The lords in freeing their serfs gave them some property ; they had to be given civil laws to govern the disposition of that property. The lords in freeing their serfs deprived themselves of their property ; it was thus necessary to regulate the rights which the lords reserved to themselves as equivalent to their property. Both of these things were settled by the charters of emancipation ; those charters formed a part of our customs, and that part was put down in writing.

3rd. Under the reign of St. Louis and the next kings, able practitioners such as Défontaines, Beaumanoir and others set down in writing the customs of their bailiwicks. Their purpose was rather to furnish a judiciary practice than the customs of their time on the disposition of property. But everything is there ; and although the only authority of these particular writers was in the truth and public nature of the things they were saying, we cannot doubt that they greatly abetted the revival of our French law. Such was in those times our written customs law.
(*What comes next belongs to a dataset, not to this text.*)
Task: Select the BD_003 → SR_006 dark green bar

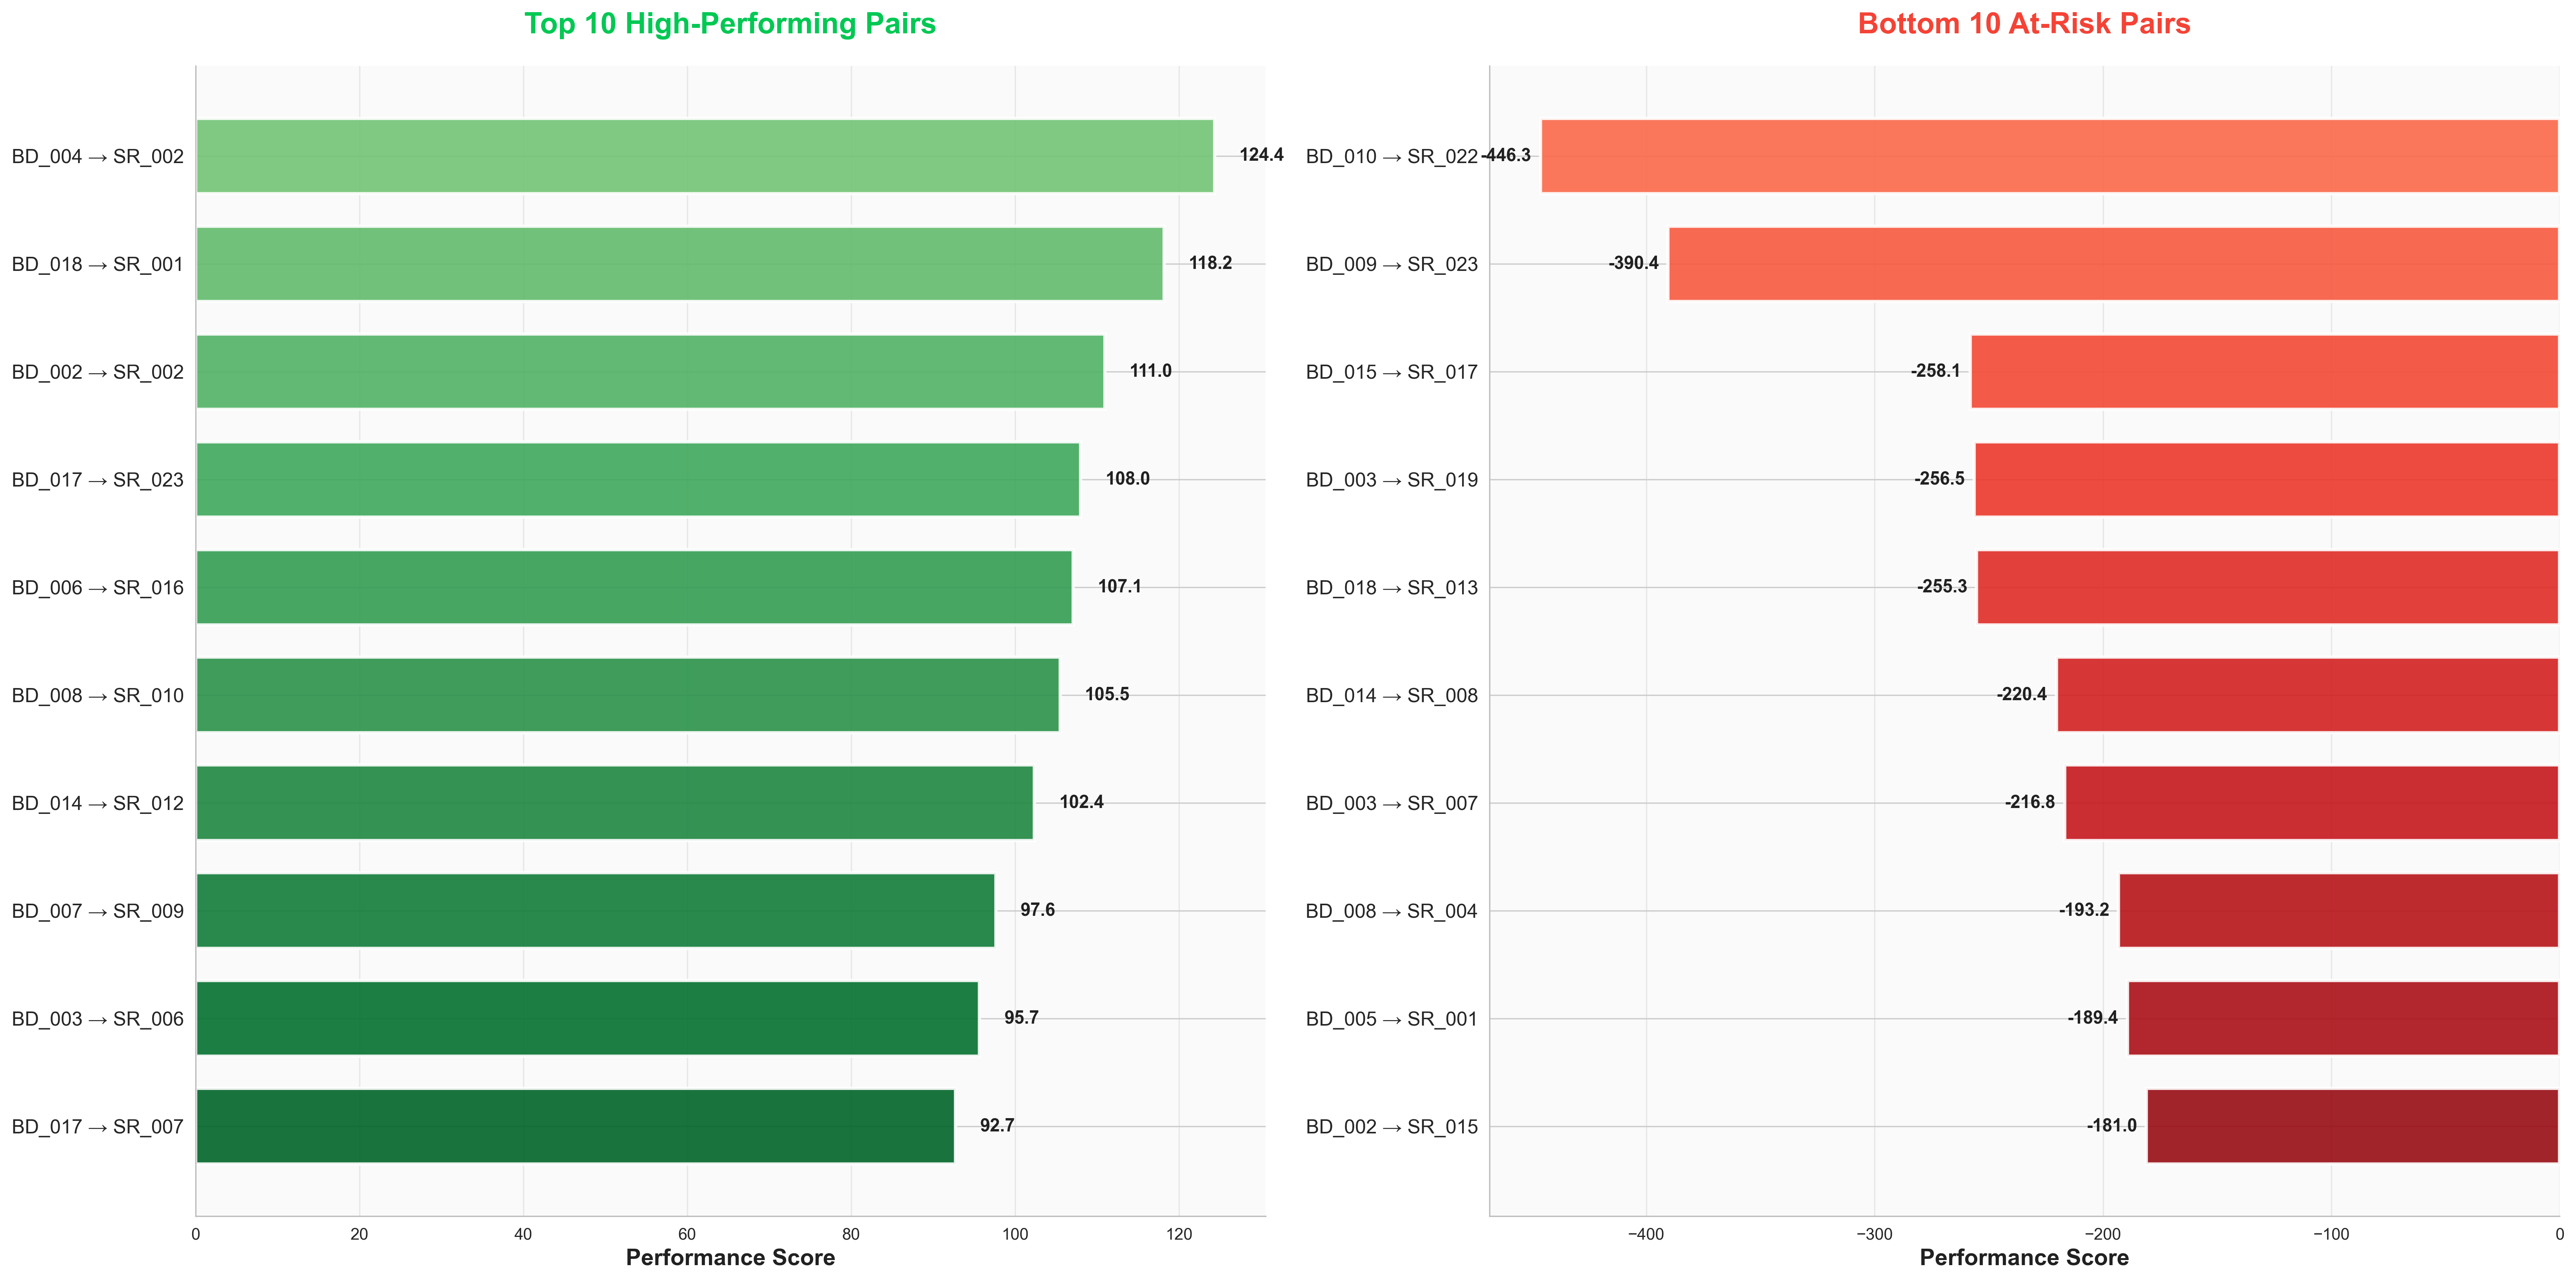Action: point(587,1018)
Here now is the great epoch. Charles VII and his successors had the various local customs throughout the realm set down in writing, and prescribed formalities that were to be observed in their redaction. Now as this redaction was done by provinces, and from each seigniory they came to depose in the general assembly of the province the written or unwritten practices of each place, they sought to make these customs more general, as much as could be done without damaging the interests of the individuals which were reserved. [4] Thus our customs took on three characteristics : they were written, they were more general, and they received the seal of royal authority.

Several of these customs having been again written, several changes were made in them, either by removing whatever was not compatible with present jurisprudence, or by adding several things drawn from that jurisprudence.

Although the customary law is regarded among us as containing a sort of opposition to Roman law, so that these two laws divide the territories, it is nevertheless true that several provisions of Roman law have entered into our customs, especially when new redactions of them were made, at times not so distant from our own ; when that law was the object of study of all those preparing for civil employment, in times when people no longer boasted of not knowing what they should know, and of knowing what they should not ; when quickness of mind served more to learn one’s profession than to exercise it, and when continual amusements were not even the attribute of women.

All that I have said about the formation of our civil laws would seem to lead me also to provide the theory of our political laws ; but that would be a major piece of work. I am like that antiquarian of the Spectator who left his country, arrived in Egypt, glaced at the pyramids, and returned home.

Notes

[1Prologue on the custom of Beauvaisis.

[2Ch. xii.

[3See compendium of ordinances of Laurière.

[4It was done this way in the redaction of the customs of Berry and Paris. See La Thaumassiere, ch. iii.